* START Provided text *

SEFD : Learning to Distill Complex Pose and Occlusion

Conventional distillation methods for human poses aim to lighten student models. Our feature distillation aims to distill the ground-truth feature representations of the teacher model to the student model solving the real-environment condition without ground-truth. also, this is designed to reduce the structural gap between simple edge map and SMPL overlap edge.

This paper addresses the problem of three-dimensional (3D) human mesh estimation in complex poses and occluded situations. Although many improvements have been made in 3D human mesh estimation using the two-dimensional (2D) pose with occlusion between humans, occlusion from complex poses and other objects remains a consistent problem. Therefore, we propose the novel Skinned Multi-Person Linear (SMPL) Edge Feature Distillation (SEFD) that demonstrates robustness to complex poses and occlusions, without increasing the number of parameters compared to the baseline model. The model generates an SMPL overlapping edge similar to the ground truth that contains target person boundary and occlusion information, performing subsequent feature distillation in a simple edge map. We also perform experiments on various benchmarks and exhibit fidelity both qualitatively and quantitatively. Extensive experiments prove that our method outperforms the state-of-the-art method by 2.8% in MPJPE and 1.9% in MPVPE on a benchmark 3DPW dataset in the presence of domain gap. Also, our method is superior in 3DPW-OCC, 3DPW-PC, RH-Dataset, OCHuman, CrowdPose, and LSP dataset in which occlusion, com plex pose, and domain gap exist.

SMPL Edge Feature Distillation (SEFD)

The figure below is the overall flow of our method. It consists of four components: Input Stage, SMPL Edge Generator, Teacher Model Training, and Student Model Training. To train the Teacher Model, an SMPL edge map must be generated through the SMPL Edge Generator in the Input Stage. After this process, the generated SMPL edge map is concatenated with the Input image and used to train the Teacher Model. After training the Teacher Model in this way, only the encoder of the Teacher Model is used to train the encoder of the Student Model through feature distillation. The input to the Student Model is obtained by passing it through a simple edge detector (e.g. Canny edge).

* END Provided text *
* START Dataset excerpts *

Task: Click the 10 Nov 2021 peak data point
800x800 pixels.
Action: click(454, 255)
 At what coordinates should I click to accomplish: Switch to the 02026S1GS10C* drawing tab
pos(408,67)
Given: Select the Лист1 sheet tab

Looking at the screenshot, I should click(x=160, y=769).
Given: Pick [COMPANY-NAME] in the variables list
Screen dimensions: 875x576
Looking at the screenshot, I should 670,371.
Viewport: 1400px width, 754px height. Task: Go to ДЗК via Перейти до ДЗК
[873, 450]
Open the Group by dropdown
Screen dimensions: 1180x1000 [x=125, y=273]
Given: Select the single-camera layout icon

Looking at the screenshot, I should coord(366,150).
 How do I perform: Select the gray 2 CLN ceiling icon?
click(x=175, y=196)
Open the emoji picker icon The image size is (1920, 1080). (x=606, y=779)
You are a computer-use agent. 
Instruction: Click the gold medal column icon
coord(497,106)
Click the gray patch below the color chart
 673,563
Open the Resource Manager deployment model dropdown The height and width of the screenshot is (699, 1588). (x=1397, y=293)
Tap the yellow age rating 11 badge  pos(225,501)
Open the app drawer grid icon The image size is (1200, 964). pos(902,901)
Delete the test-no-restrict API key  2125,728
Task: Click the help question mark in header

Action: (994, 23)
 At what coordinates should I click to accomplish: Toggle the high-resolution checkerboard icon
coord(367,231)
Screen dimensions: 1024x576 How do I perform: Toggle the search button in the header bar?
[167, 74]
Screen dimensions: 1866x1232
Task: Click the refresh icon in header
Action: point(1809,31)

* END Dataset excerpts *

§ **Tasks**:
1) Name each component that the SEFD page lists as part of its method's overall flow.
2) According to the SEFD page, by what percentage does the method beat the state-of-the-art method in MPVPE on the 3DPW dataset?
3) From the SEFD page, reproduce everything from "The figure below" down to "(e.g. Canny edge).".

§ **Task results**:
1) Input Stage, SMPL Edge Generator, Teacher Model Training, Student Model Training

2) 1.9%

3)
The figure below is the overall flow of our method. It consists of four components: Input Stage, SMPL Edge Generator, Teacher Model Training, and Student Model Training. To train the Teacher Model, an SMPL edge map must be generated through the SMPL Edge Generator in the Input Stage. After this process, the generated SMPL edge map is concatenated with the Input image and used to train the Teacher Model. After training the Teacher Model in this way, only the encoder of the Teacher Model is used to train the encoder of the Student Model through feature distillation. The input to the Student Model is obtained by passing it through a simple edge detector (e.g. Canny edge).